What you should do ▸ Copy word for word the lines from the first line below through the line containing "Task: Click on", and nothing after it.

** Opening Extracted information block **

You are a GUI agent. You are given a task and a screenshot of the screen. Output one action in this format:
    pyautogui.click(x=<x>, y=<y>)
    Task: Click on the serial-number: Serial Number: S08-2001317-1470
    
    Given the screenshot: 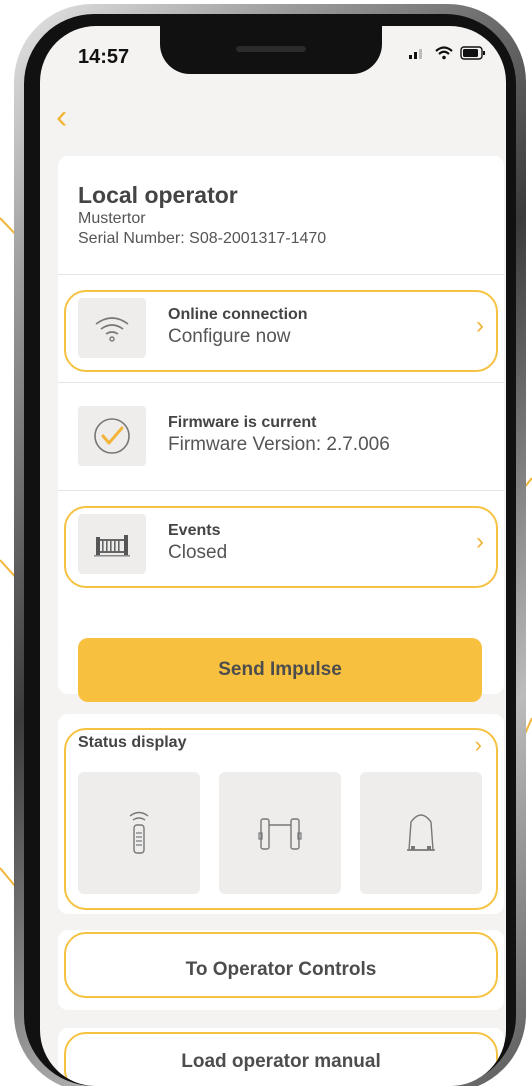 What is the action you would take?
    pyautogui.click(x=202, y=238)
    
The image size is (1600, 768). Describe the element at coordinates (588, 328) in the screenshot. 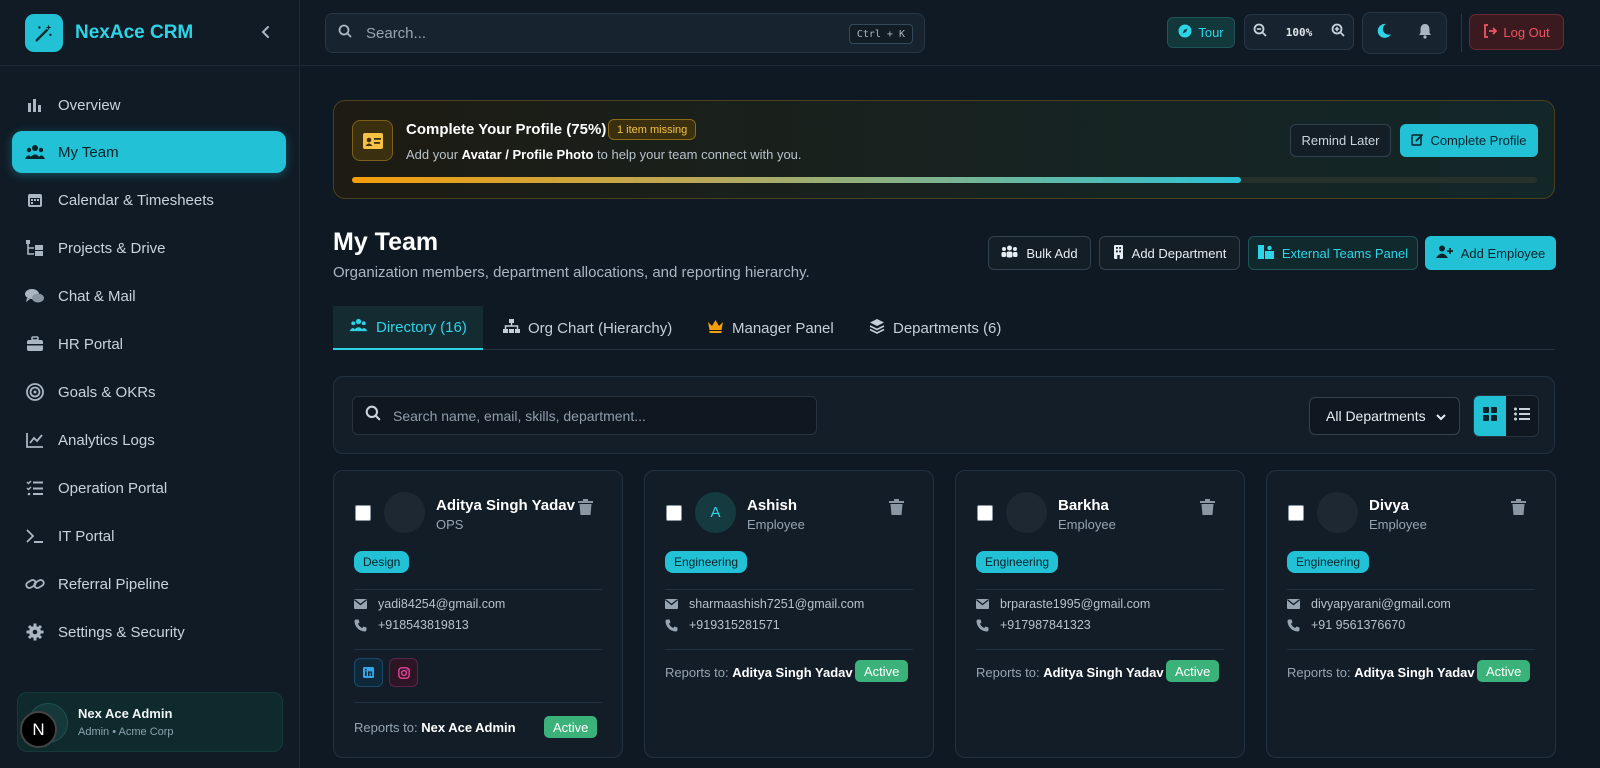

** Closing Extracted information block **

Result of the exercise ▸
You are a GUI agent. You are given a task and a screenshot of the screen. Output one action in this format:
    pyautogui.click(x=<x>, y=<y>)
    Task: Click on the serial-number: Serial Number: S08-2001317-1470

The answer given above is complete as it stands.